New Algorithm Manages Bitcoin Price Volatility for Everyday Users

Bitcoin prices are fun, if you like roller coasters. For traders who see volatility as an opportunity to make money and are willing to accept the risks, this is great. However this volatility presents a risk for long-term investors, fund managers and businesses who use digital currency for day-to-day operations. The newly launched algorithm for Bitcoin trading, TWAP (Time Weighted Average Price), could save both money and headaches for people and companies not equipped for higher risk.
Benchmarking Your Trades
On January 15, 2016 at 21:58 GMT (Figure 1), the price for bitcoin was $390. In an hour, it dropped to $365. I’m sure you have your own annoying price drop stories. This kind of volatility creates multiple challenges. First, it increases risk; and second, it makes it difficult for your stakeholders to know whether you are providing them a fair price.

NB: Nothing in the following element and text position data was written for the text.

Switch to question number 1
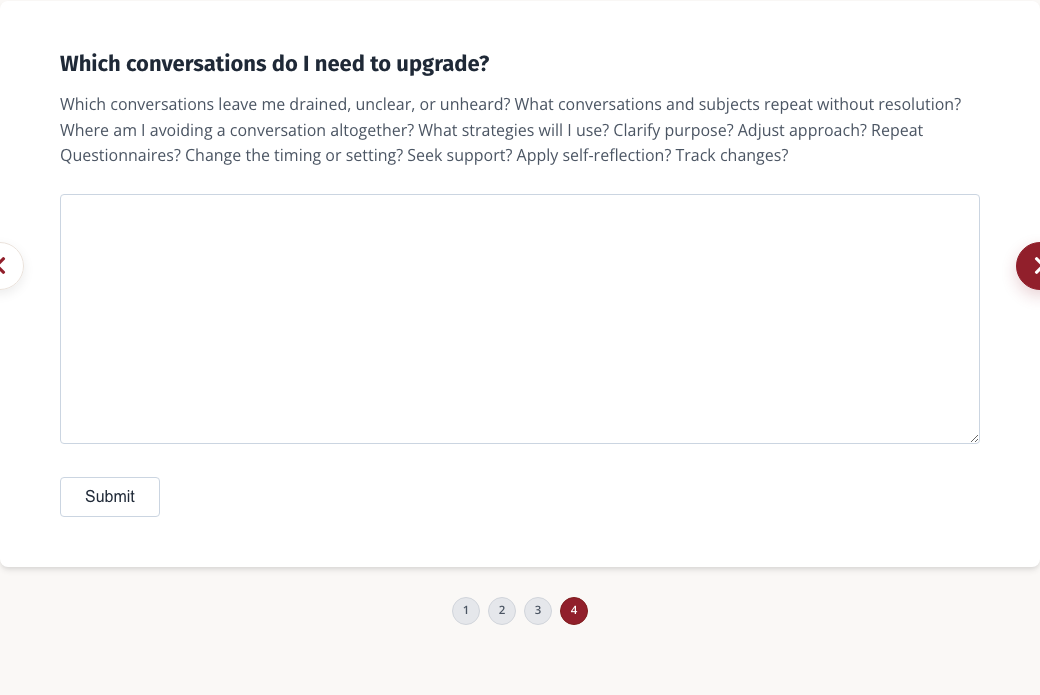This screenshot has width=1040, height=695. 466,611
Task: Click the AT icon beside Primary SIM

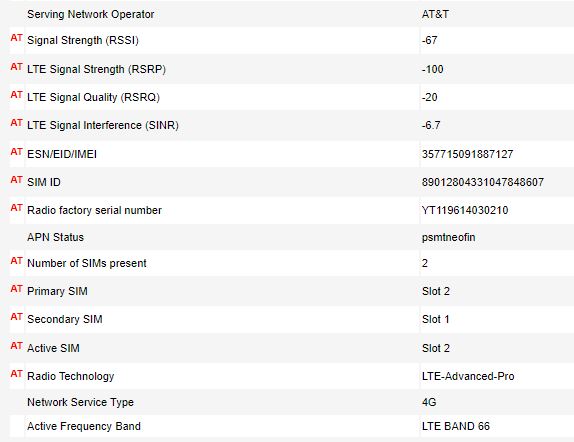Action: tap(16, 289)
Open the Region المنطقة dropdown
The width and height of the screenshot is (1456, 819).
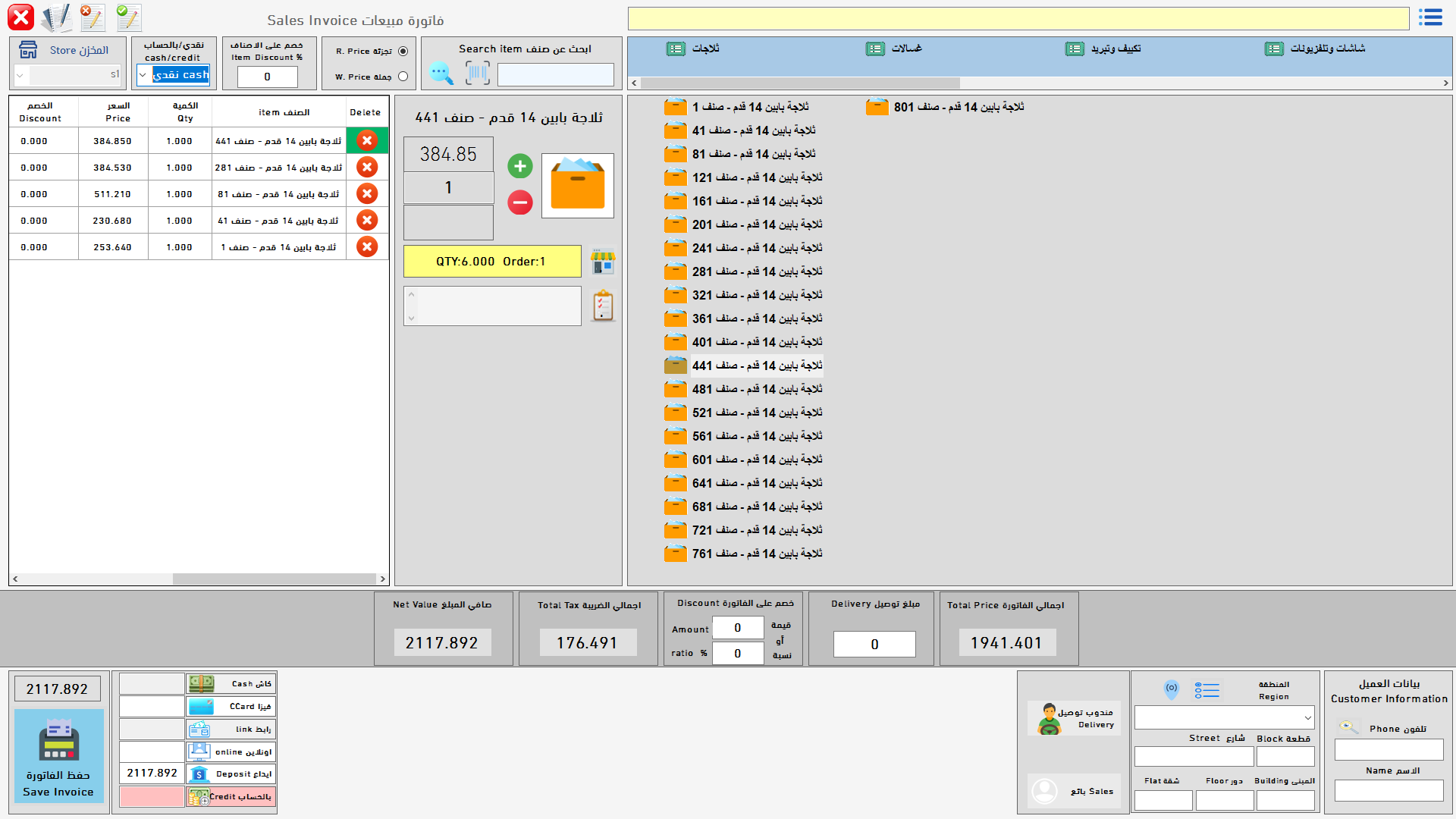(x=1308, y=717)
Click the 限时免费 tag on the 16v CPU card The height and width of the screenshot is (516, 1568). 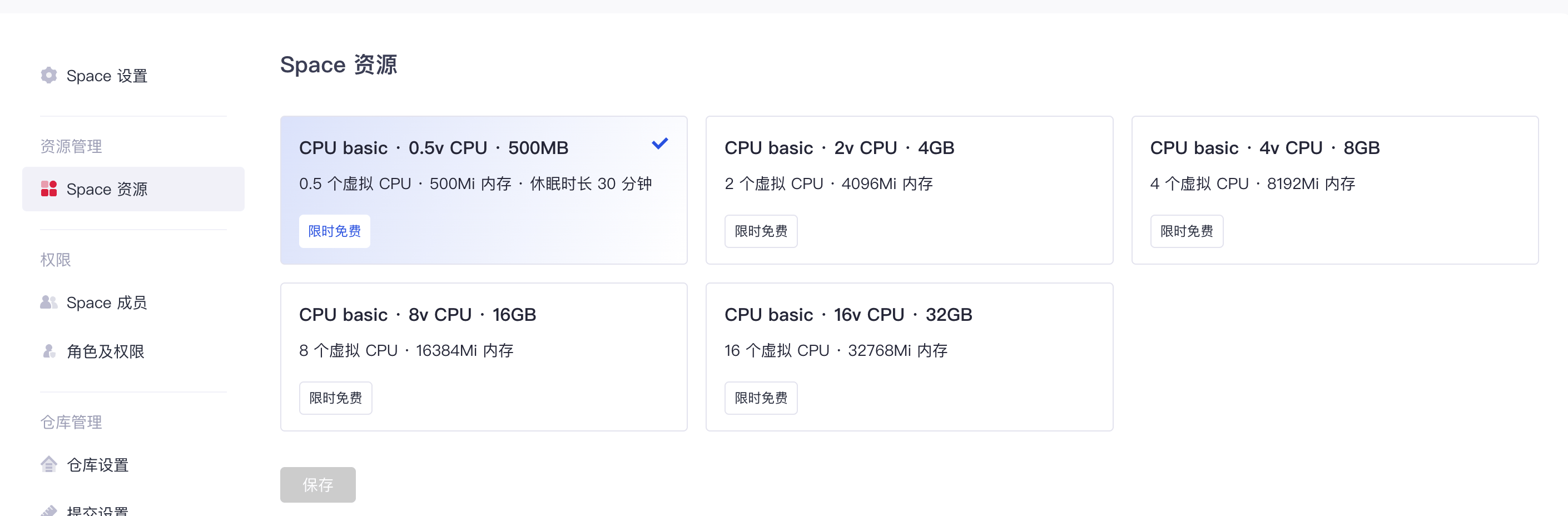point(760,398)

Companies using Bitcoin for operations rely on the price of bitcoin. If in one hour – about the time it takes for six confirmations – the price of BTC can swing by 7 percent (and it does!), companies need to add a buffer to account for it. Thus, volatility increases the overall cost of using digital currency.
Stakeholders care about your Bitcoin trading strategies. This includes the CFOs of firms (e.g. Bitcoin mining firms), your limited partners, suppliers, merchants and customers who are relying on you to get them the best price. Using digital currency is risky enough for customers, and asking them to take on additional trading risk is cumbersome. They don’t ask you to predict the market but they do ask that you give them a fair rate.

This post was published at Bitcoin Magazine on Aug 29, 2016.